→ WRITTEN EXERCISE
Please answer these questions using the foreclosure text below:
(a) According to the quoted Housing Wire line, what did the bank commit fraud to show?
(b) Which inning does the text say we are entering?
(c) Onto whom do most judges still move the burden of proof?

→ SUPPLIED TEXT
= = = = = = =

Housing Wire, Ben Lane (see link to article below): “Bank committed fraud in order to show ownership.”
We are entering the 6th inning of the game started by Wall Street when it created the smoke and mirrors game based upon false claims of successors and securitization. As lawyers actually do the work investigating and researching, they are getting results that come closer and closer to the reality that the whole thing was a sham.
For each Appellate decision, like this one, there are hundreds of rulings from Trial courts in which Orders were entered finding for the borrower and against the “lender” — simply because the pretender lender was identified as trying to foreclose on property to enforce a debt that was owed to somebody else. Either Judgment was entered for the borrower or, in thousands of cases, discovery orders were entered in which the pretender had to open its books, along with its co-venturers, to show the money trail, which almost never matches up with the paper trial submitted to the court.
But the problem remains that most Judges are still stuck on moving the burden of proof onto the borrower instead of the party seeking foreclosure. The lawyers say it doesn’t matter what the borrower is saying about the paper trail or the money trail or the so-called securitization of the loan.
It doesn’t matter, according to them, if the act of foreclosure itself is an act in furtherance of a fraudulent scheme that started when mortgage bonds were sold to investors and that the money was used in ways the investors could not have imagined. It doesn’t matter that the pretender lenders are taking money from the the real creditors, along with assets that should have collateralized the investment of the real lenders, and taking the homes of borrowers from them despite their entitlement to credits and opportunities to modify under law.
It doesn’t matter that the “lender” broke the law when they made the loan, broke the law when they transferred the the paperwork, and broke the law when they created paperwork that was NOT the outcome of any real transaction.

= = = = = = =

→ DATASET CONTENT
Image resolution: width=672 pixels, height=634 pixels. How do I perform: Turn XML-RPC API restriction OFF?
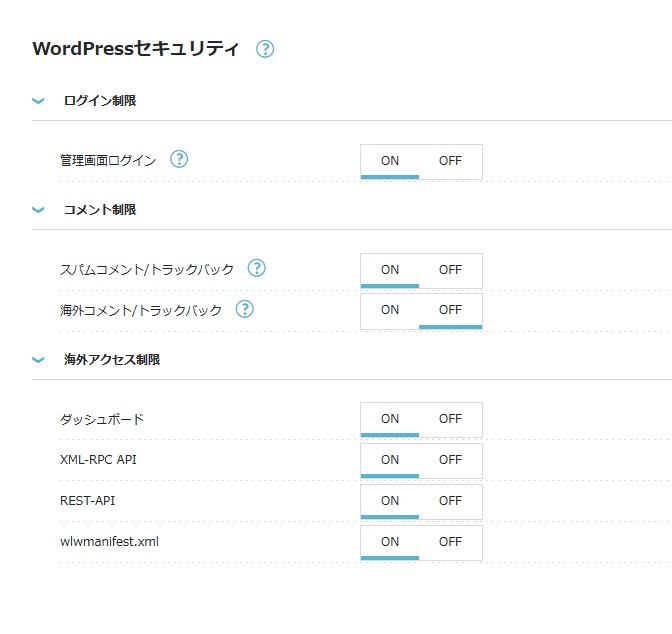(x=450, y=460)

= = = = = = =

→ ANSWER FOR THE TASK
(a) Ownership.
(b) The 6th inning.
(c) The borrower, instead of the party seeking foreclosure.